Dot’s Bing Broderick takes charge at Dudley Square’s Haley House

Bing Broderick

For 47 years, the diverse organization of Haley House, which provides food, housing, community events, and job training to the less fortunate has been led by one person – founder Kathe McKenna.

But McKenna is now giving over the reins of the organization to Dorchester resident Bing Broderick, who has managed the café and job training portions of Haley House for eight years. Broderick will be the new executive director.

“I interviewed with Kathe in the summer of 2005 and it was a two-hour interview,” Broderick said at Haley House’s café at 12 Dade Street near Dudley Square. “It was the beginning of a conversation that has never stopped.”

Components of that conversation were present all around him in the crowded café. Roxbury residents who needed help with job skills served the food and took orders, fresh ingredients and freshly baked goods were behind the counter, and local art hung from the walls.

The café began with Broderick’s hiring. Prior to using the space, the organization was mostly located in South End with more than 100 affordable housing units and the soup kitchen that started everything in 1966.

In the same building as the café, Haley House runs a job training program.

“One of our managers spent 15 years in prison and he said we have an epidemic of people not having opportunities out of prison,” Broderick said.

In response, Haley House shifted the focus of its job training program to accommodate former inmates. That program is now in its fourth year, Broderick said.

“My belief is that as a community we need to take care of everyone and I feel that requires a shift of thinking,” Broderick said. “We’re all part of the same community.”

For Broderick, the secret of the café’s success is that Haley House is open to opportunities.

“We were doing our best to keep the door open every day, and while we were keeping the door open, opportunities came through the door,” he said.

A community organizer came through the door with an idea for a gang resistance program centered around culture and food, a curator came through the door and connected the organization with local artists to display on the café walls, a person who used to run a performance series at another venue came into the café and now runs a series there.

The latest opportunity is that Haley House hopes to buy the building at 12 Dade Street. Negotiations are underway, according to Broderick.

Broderick grew up near Haley House’s first location and his sister knew someone who helped with the soup kitchen.

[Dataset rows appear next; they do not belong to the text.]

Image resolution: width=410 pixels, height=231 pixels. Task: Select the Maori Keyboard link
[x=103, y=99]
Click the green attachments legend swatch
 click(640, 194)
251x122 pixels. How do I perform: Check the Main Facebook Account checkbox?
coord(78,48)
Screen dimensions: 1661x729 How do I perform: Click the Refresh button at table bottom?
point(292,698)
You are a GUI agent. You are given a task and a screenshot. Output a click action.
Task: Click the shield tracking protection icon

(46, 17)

In his professional life, Broderick worked for a record label and then for radio station WGBH doing commercial marketing.

Broderick’s first passion was for music, but when the changing industry stopped offering new opportunities, he switched over to WGBH and did not feel the same passion there, he said.

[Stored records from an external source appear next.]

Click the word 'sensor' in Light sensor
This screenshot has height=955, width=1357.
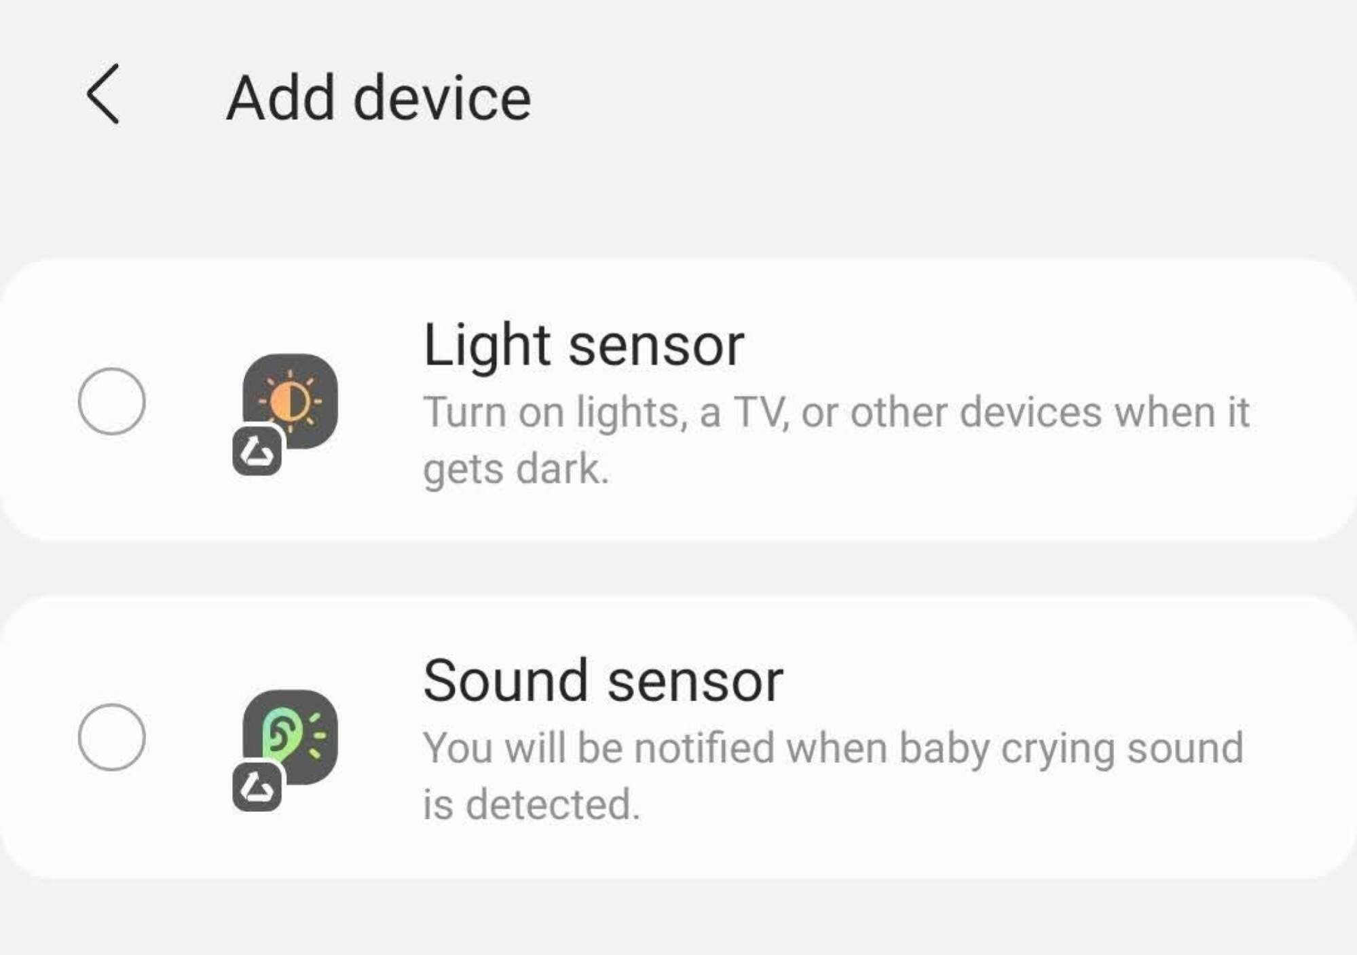coord(656,346)
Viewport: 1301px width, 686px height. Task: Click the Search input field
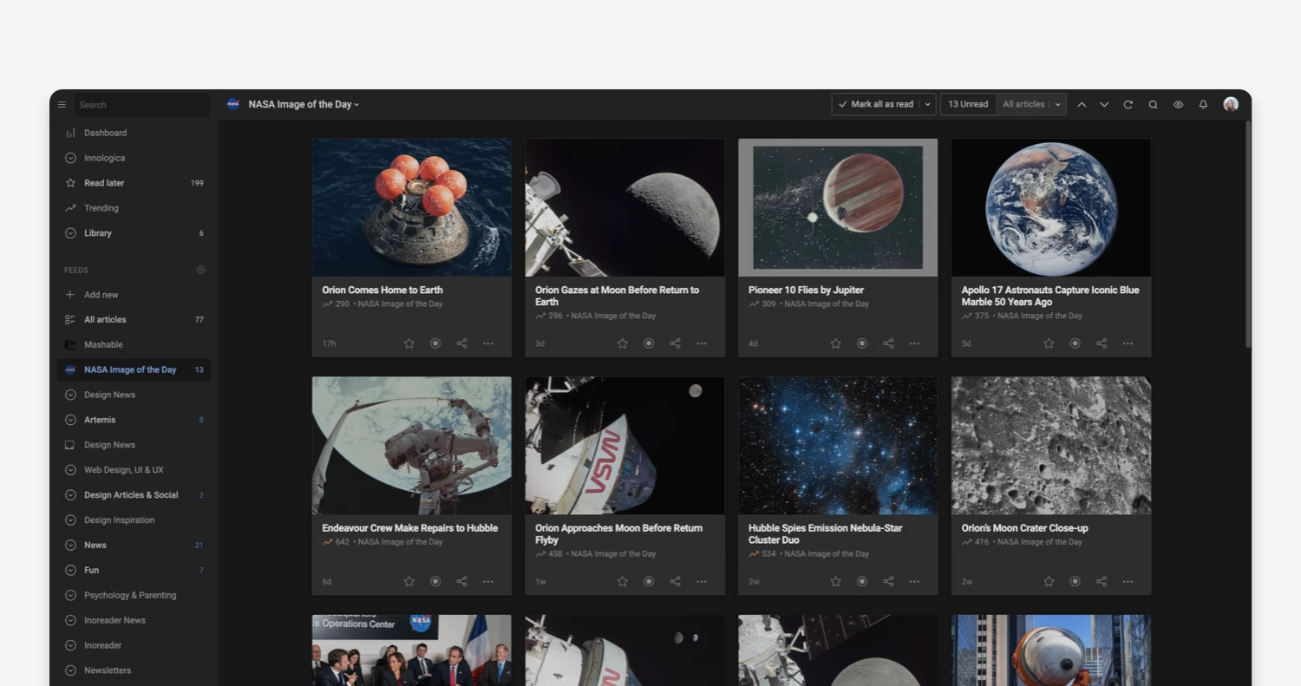(x=141, y=105)
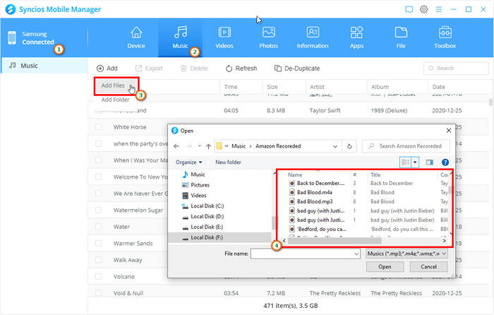Open the Photos section icon

point(268,32)
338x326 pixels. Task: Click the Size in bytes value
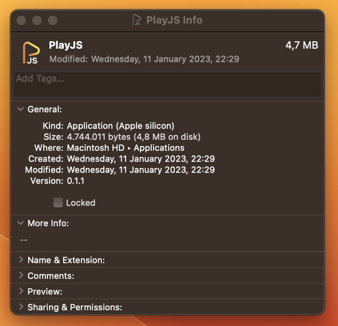(134, 137)
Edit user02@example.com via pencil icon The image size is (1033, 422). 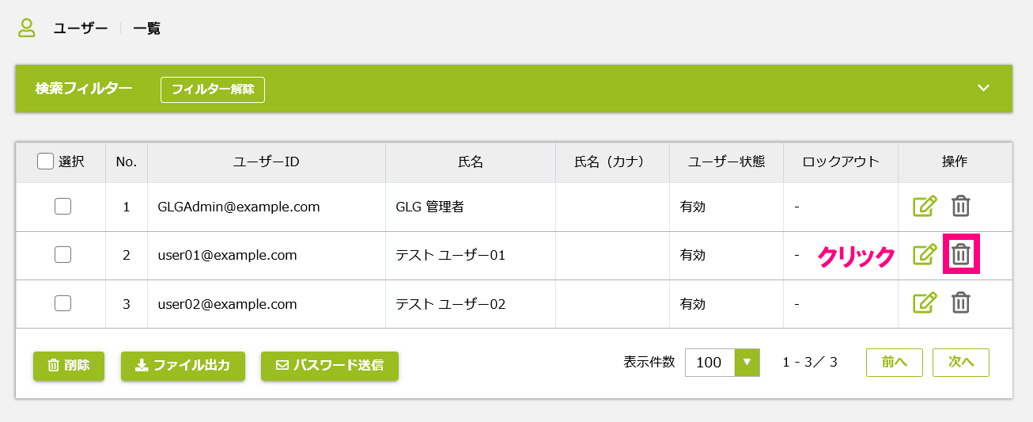925,303
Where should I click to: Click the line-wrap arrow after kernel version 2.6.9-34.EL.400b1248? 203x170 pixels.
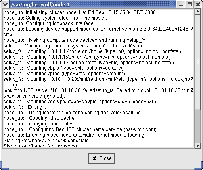192,28
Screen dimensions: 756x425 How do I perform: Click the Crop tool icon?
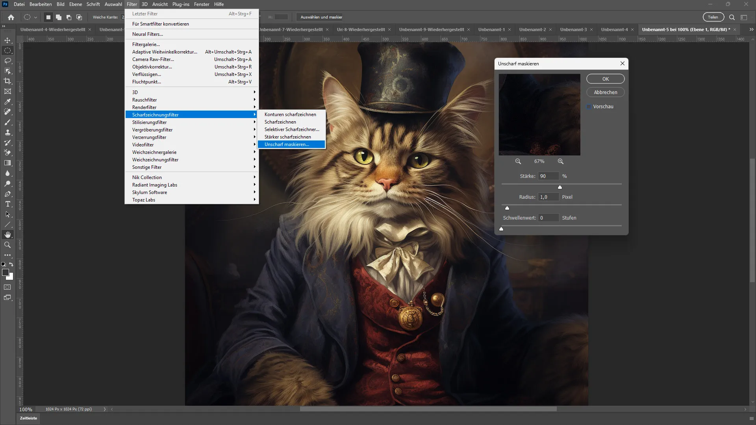pos(7,81)
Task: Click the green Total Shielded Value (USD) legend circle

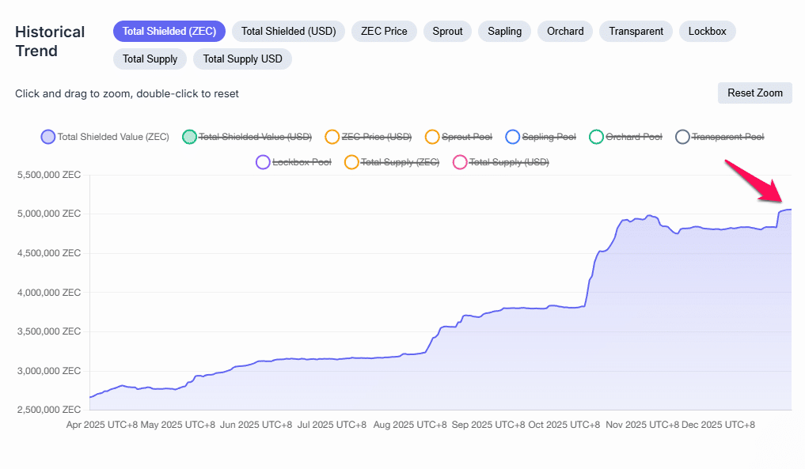Action: point(189,136)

He took a leave of absence and enrolled in a cooking school in Cork, Ireland. There he learned about eating locally and the value of food from Darina Allen, whom he described as a combination of Martha Stewart, Julia Child and Sister Wendy.

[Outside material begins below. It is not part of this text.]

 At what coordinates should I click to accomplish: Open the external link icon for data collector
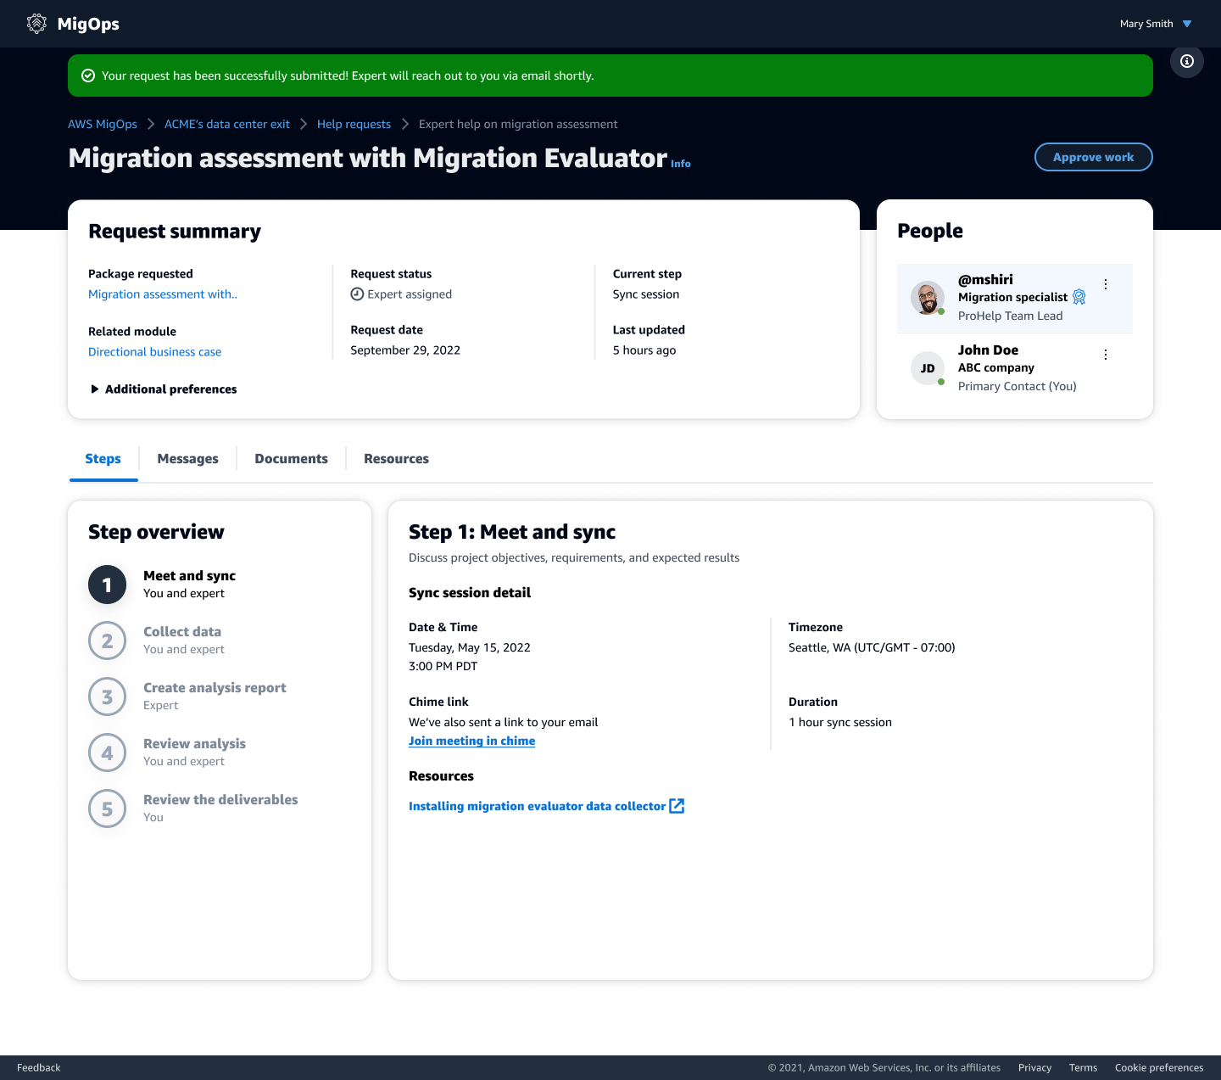pos(677,806)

A short while after he returned, he saw the opportunity to join Haley House, and thought his feelings on food and community made the job a perfect fit. McKenna agreed, and Broderick began in 2005.

The customer base has grown over time and the business has expanded to include catering. The budget for the café is about $1 million, and 90 percent of that is generated through sales, Broderick said.

Most important for Broderick was that the café was a place where people would come and talk to one another. One of his inspirations was a former Dorchester business called “A Strong Cup of Coffee” – it was only open a handful of years, but it was a place where Broderick met many of his Dorchester neighbors.

“People talked to one another; people talked to strangers,” Broderick said. “That’s not a very common thing in Boston.”

Café customer Settenah Wright said Haley House’s Dade Street café lives up to the comparison. Wright said she brings her 18-year-old daughter to events held at the café frequently and she sees other members of the community with their families.

She also likes that the organization helps the community take care of itself. Local volunteers help their neighbors in need at Haley House, she said.
“It’s crucial to take care of ourselves here,” Wright said. “It is important to find funding for programs from the city, but it is also important for us to take care of ourselves.”

Haley House has always evolved to serve the needs McKenna and her husband and others that have run Haley House have seen in the community, McKenna said. Having Broderick take over as Executive Director is a part of that, she said.

“Forty-seven years ago, South End was Skid Row and he homeless population was exploding,” McKenna said. “We couldn’t see anything more than just taking care of the people who just kept showing up at our door every morning.”

With Broderick, McKenna said the organization has been able to celebrate communities that she called “disregarded” in new ways, and also offer job skills to former inmates who otherwise would not be able to find work.

“Our face has turned toward the community in Dudley, to the people who are coming out of prison and struggling to have jobs that have a semblance of dignity and pride,” McKenna said. “Bing has been a big part of that.”

“I’m excited because I think that Bing is the perfect person to help Haley House continue down this road that we’ve begun,” McKenna said. “He will bring a freshness to that that will be wonderful.”

McKenna will remain helping out the organization prepare for its 50th anniversary.

“My attachment to Haley House won’t change one iota,” she said.